A final blow, a kick to the ribs. Vision blackens, Angel's lips part, they tear me away. A horrible, horrible doubt seizes me: Angel. Does he know it to be a lie? Or will this—all this—only re-affirm to him my guilt?


I blink, my eyes coming back from unfocused darkness; vision, hearing and consciousness fight through a growing, colorless haze. We reach the end of the long hall, the flashing bulbs dying into the background. I need to rest, to slow down…

But I'm so close. I just need to see.

Lawless slips in. I am checked at the door.


August 26th

14:07 EST

TV 18 Studios

"No civilians past this point, ma'am," Detective Crispus Allen holds out a strong arm to stop me. Montoya's partner. I've worked with him for the past six years. I see him every day at dual headquarters, yet he doesn't know me.

Lawless looks back as I fumble for my badge. Dmitri. Girls. Dogs. Swastika, swinging sign, broken tracks…

Allen snatches the mirrored sunglasses from his eyes with a large, dark hand, staring first at the badge, then into my face intently. Recognition and growing horror dawn in his deep eyes. "Paltron?"

I nod.

"Shit, woman. You don't look so good. Here, you need to sit down—"

Lawless puts a hand on his arm. "She's fine, Crispus."

They exchange glances, and Allen bites his lips, surveying me doubtfully.

"Stand down, Officer," I state cooly, hand extended. He returns me the badge and my fingers grasp it weakly. Cold, cold sweat is beginning to pool on my palms and forehead.

We continue on. The staging floor is right ahead, studio lights surround the narrow hall, miles of thick, black extension cord weave in ever-merging bundles along the walls. A group of EMS workers sits next to a weeping woman, face smeared in greasepaint. She takes a proffered blanket and rubs her face over and over and over again, the oil based paints slicking and matting to its rough fibers.

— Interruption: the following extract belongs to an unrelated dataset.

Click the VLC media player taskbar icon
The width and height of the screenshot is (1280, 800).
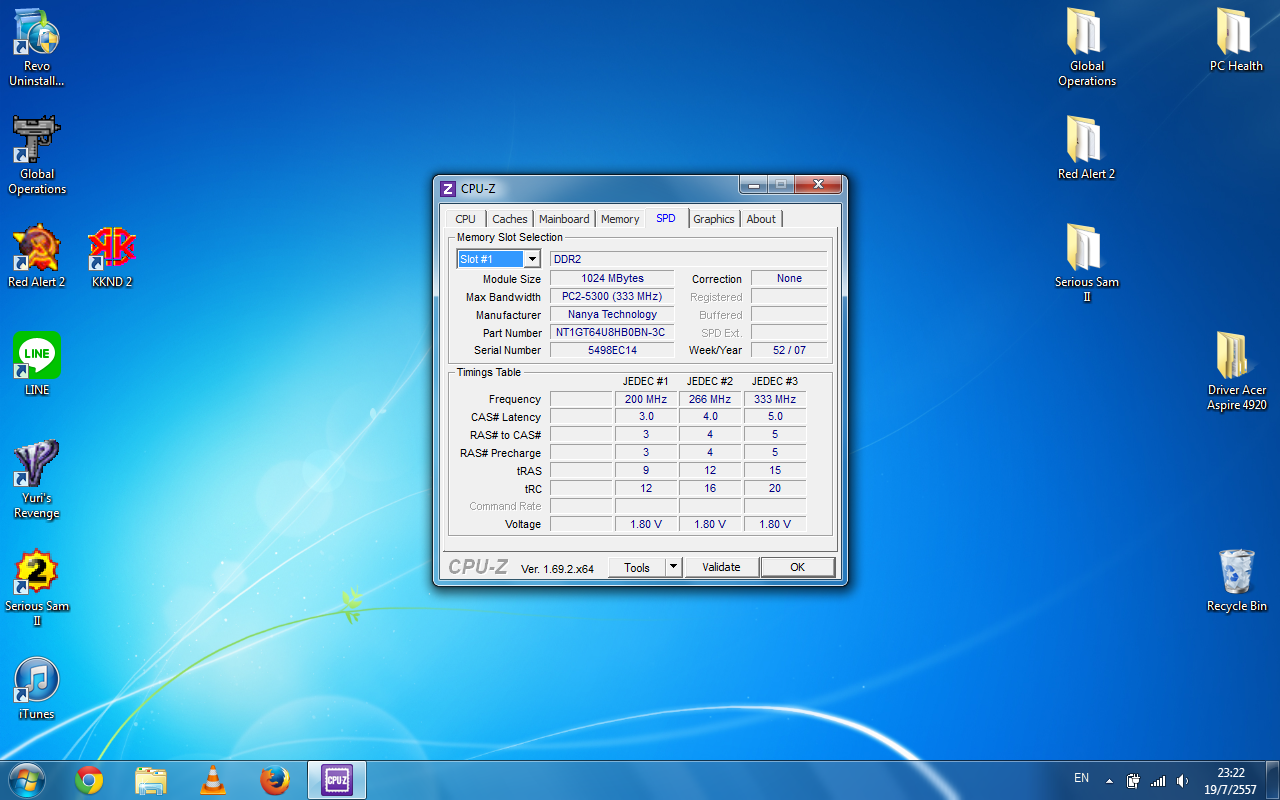pyautogui.click(x=213, y=780)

We round the corner, tile turning suddenly to hardwood beneath us.

One long, finger-like puddle of jellied blood has drained from under Holden's desk to the very edge of the staging floor. It is dusty and viscous, no longer bright. It ends, dark and ominous, not inches from my weary feet.

What is this thing you have done? Your brother's blood is crying out to me from the ground…

Killer. I am Cain. I can offer nothing to this silent accusation.


August 26th

14:15 EST

TV 18 Studios

All the world's a stage. The curtain opens, the spotlights shining down. Two men lay dead in the middle of the set, and the detective and his trusty sides kick enter the scene, determined, of course, to find whodunit.

But we were in the audience. We saw Act 1. We know even now the Killer lurks backstage until the next scene, when he will enter and kill again. The drama, to us, has lost its appeal…

This is a crime scene. Yet they treat it like a comedy.

Once CSI is done, cat litter will be brought in to soak up the blood. It will sit for maybe half an hour, then shovels will scoop it into biohazard bags to be ceremoniously disposed of at forensics. The Joker nearly decapitated Holden, splintered vertebra naked and exposed to the hot and stuffy air. They will bag him respectfully, taking samples of skin, hair, and blood before tagging his toe and sending him off to the Coroner. Over sixteen people were eye-witnesses, over a million television viewers can vouch for the murder weapon…and yet Gotham City Coroner's Office must make an official investigation. Nora Fields will continue the Joker's work, taking a bone saw to his already mutilated head, brain, heart, lungs and arteries must all be thoroughly examined and documented on…

Baxter's body too will be stripped naked, cut open, blood shunted, organs removed, a corpse defiled. All so they can determine succinctly that he died of 'natural causes.' And yet the criminal responsible escapes to the streets, loosed once again. Gotham's tax dollars at work, protecting her.

Lights flash again, CSI cameras, recording the scene from every angle, every distance…

Youwereacopyouweresupposedtoprotecthimyouwereacopw etrustedyou—!

I am disgusted. I understand their anger. I, too, am tired of the corruption and bureaucracy that allow criminals to stalk our streets. No more, they cry, no more!

It will be fourteen years to the day come this Christmas Eve. I look down to the dark, accusatory blood beneath my feet. If they call for a savior, how ironic, how bitter that it should be I who answers.